Hacker News new | ask | show | jobs
by evanspa 4296 days ago
With Apple Pay, your physical credit card number is NOT stored on the iPhone 6's secure element; instead, a token is (the token is effectively an alias to your credit card number; it looks like one too - is 16 digits, etc, so will work nicely w/existing payment infrastructure). So there's additional security there. If your iPhone 6 is stolen, you can report it stolen, and the issuing Bank of your credit card will simply invalidate your token. You won't have to worry about replacing your physical credit card. In contrast, if the merchant --- whose app you have your physical credit card number stored within --- is hacked, you'd have to get your credit cards replaced, which is of course more onerous than the former.
1 comments

Just curious...does Google Wallet also do the same thing?
No, Google Wallet doesn't. When performing a tap & pay at a merchant NFC terminal using Google Wallet with your Android phone (running 4.4+), your Google Wallet Mastercard card is the card-account actually being used vis-a-vis transaction authorization. Then, later, Google will charge your card that you've configured to be your default-payment card. I do not know if Google is fully implementing Mastercard PayExpress spec, but they are implementing some of it at least. Thing is, because Google Wallet is HCE-based, and thus there's no secure element, they cannot permanently be storing the encryption keys needed to generate the cryptogram(s) and such that are part of a standard EMV transaction (Mastercard and/or the issuing banking of your Google Wallet Mastercard - Bancorp[1] would never allow permanently storing the encryption key w/out a secure element).

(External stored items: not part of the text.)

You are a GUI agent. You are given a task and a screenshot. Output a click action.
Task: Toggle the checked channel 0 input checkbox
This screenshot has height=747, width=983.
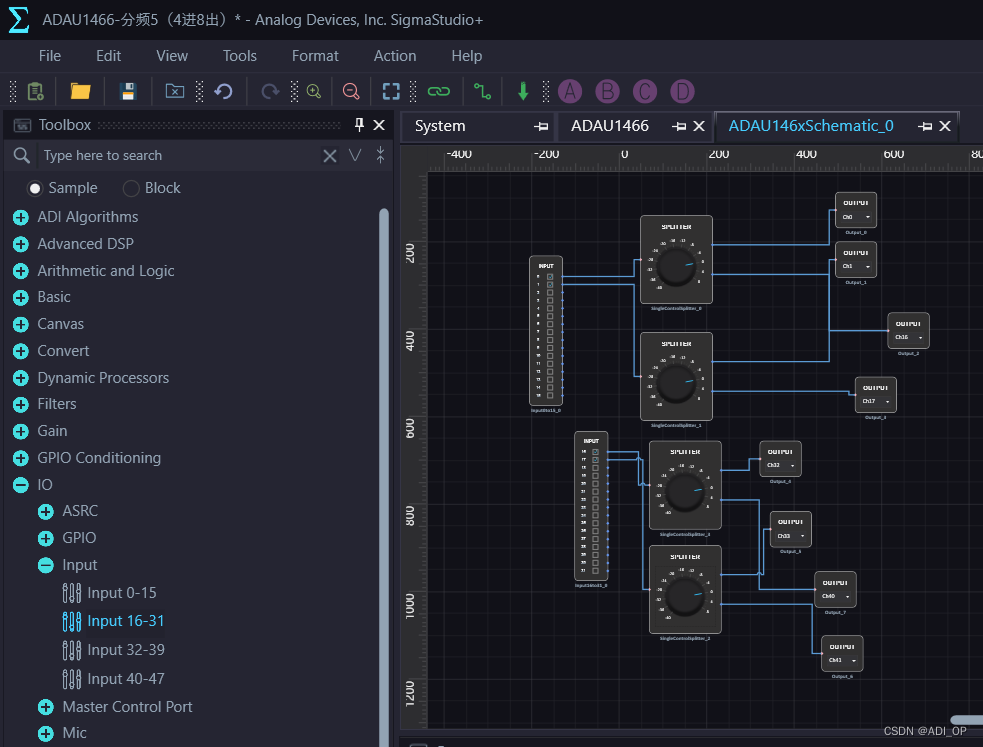click(550, 277)
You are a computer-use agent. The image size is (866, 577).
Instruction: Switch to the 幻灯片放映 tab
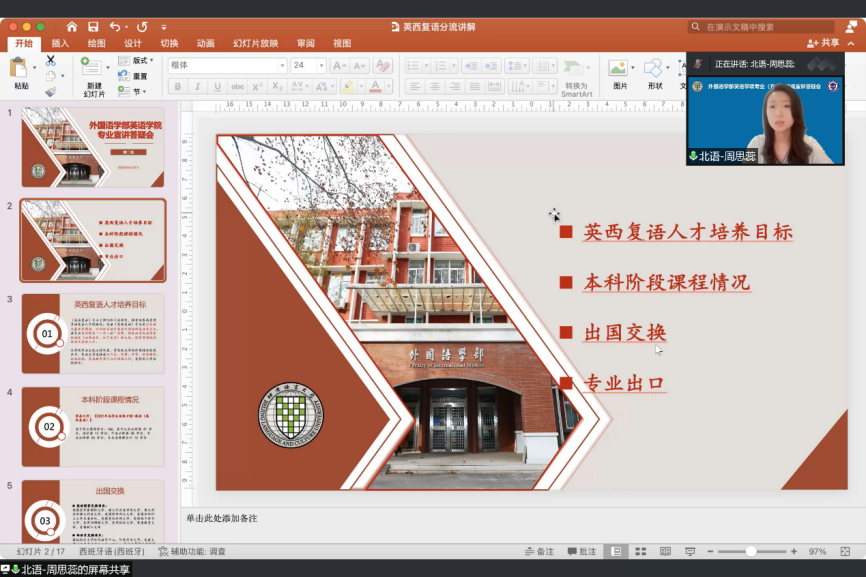pyautogui.click(x=255, y=43)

[1] https://support.google.com/wallet/answer/2676665?hl=en

Interesting. Does this mean that transaction data (what I bought, when I bought) is visible to Google, unlike Apple Pay (claimed)?
I don't know, but I do know that Google Wallet has some kind of 'ghost' credit card number - that's the one that gets sent to the terminal, then presumably Google charges my actual card in the background somewhere.
no
Care to back that up with sources or a reference?